Raw data reveals no measuring age-related performance relationship:
Visualization aids discovery by revealing relationships in data, but these relationships must always be tested, not merely seen. Seeing a pattern is the beginning of inquiry not the end.
A donut chart used for dose-response data, for example, hides temporal progression:
While a survival curve would make that obvious:
It is our responsibility as data visualization producers to account for viewer literacy. Acknowledging there is no way to have a complete understanding of our audience’s visual literacy, we must consider that more complicated figures come with increased opportunity for misunderstanding.
When data are complex, there’s a temptation to present all information in a single figure. But discovery often benefits from breaking data apart and showing subsets, individual points, or confidence intervals. Visual simplicity fosters real understanding.
Activity: Recognizing common visualization pitfalls
Let’s review some plots to identify visualization challenges.

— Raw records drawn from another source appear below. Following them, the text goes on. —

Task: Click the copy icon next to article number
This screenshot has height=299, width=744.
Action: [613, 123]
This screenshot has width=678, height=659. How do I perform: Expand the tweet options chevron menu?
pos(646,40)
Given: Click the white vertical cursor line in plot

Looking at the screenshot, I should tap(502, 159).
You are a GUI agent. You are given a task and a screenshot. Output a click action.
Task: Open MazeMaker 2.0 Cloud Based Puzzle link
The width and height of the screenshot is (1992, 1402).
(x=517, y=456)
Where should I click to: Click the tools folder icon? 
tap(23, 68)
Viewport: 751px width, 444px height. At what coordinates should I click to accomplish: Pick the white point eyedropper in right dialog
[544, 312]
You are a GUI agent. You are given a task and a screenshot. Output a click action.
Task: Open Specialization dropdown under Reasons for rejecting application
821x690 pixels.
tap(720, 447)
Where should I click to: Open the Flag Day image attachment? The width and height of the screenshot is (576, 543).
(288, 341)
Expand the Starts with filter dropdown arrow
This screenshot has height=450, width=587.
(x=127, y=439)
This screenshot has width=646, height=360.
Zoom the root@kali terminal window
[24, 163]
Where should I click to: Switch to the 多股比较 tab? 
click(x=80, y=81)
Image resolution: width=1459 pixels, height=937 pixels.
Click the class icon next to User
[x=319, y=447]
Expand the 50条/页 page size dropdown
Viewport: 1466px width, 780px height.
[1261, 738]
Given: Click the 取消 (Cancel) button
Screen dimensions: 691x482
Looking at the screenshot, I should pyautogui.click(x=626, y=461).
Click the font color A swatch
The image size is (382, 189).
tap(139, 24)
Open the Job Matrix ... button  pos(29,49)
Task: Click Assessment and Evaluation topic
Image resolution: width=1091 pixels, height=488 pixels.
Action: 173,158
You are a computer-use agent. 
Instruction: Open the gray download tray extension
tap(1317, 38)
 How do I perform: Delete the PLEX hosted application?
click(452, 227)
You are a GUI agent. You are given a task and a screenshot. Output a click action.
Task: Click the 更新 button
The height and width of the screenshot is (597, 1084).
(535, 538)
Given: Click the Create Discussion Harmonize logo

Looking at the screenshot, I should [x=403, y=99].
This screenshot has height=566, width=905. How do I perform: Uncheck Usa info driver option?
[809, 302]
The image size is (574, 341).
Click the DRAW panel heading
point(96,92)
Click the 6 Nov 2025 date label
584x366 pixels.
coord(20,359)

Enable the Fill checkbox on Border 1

Common pitfalls in data visualizations lead to ambiguity and misinterpretation. Find as many as you can!
Post-activity questions:
- How might you develop a sensibility for spotting these types of issues in your own work before publication? What pitfalls do you plan to look out for?
- Think about a figure you've recently created or seen in a paper from your field. What change(s) would you make to improve it?
Identifying common pitfalls in data visualization shows how plot choice might cause misinterpretation.
1.3 Common pitfalls and principles for rigor
Rigor in data visualization means designing figures that faithfully represent data and allow others to interpret them accurately. This section focuses on three major sources of error: misrepresentation, overload, and inaccessibility. Each can undermine the credibility of research if not carefully managed. Management starts at the inception of creating visualizations and requires intentional choices that link all the way back to experimental design.
Misrepresentation:
Misrepresentation can be intentional or accidental. It occurs when design choices (like chart type, scale, or selective inclusion) distort the data story. Misrepresentation can be mitigated through early, careful planning of data reporting during stages of experimental design. In neuroscience, truncating axes, excluding baseline periods, or plotting only “responsive” data points can all create the illusion of stronger effects.
In a scenario of EEG amplitude measurement across different brain regions during rest vs. task conditions, a graph shows only the most active recording electrodes, omitting those that show no effect. This selection bias gives the impression that the treatment was universally effective, when in fact the full dataset would show large variability.
Professional presentation with selection bias:
Visual comparison reveals where patterns are present and absent:
Checklist for avoiding misrepresentation:
- Is your chart appropriate for the data type and statistical test?
- Can a viewer quickly determine what was being measured and compared?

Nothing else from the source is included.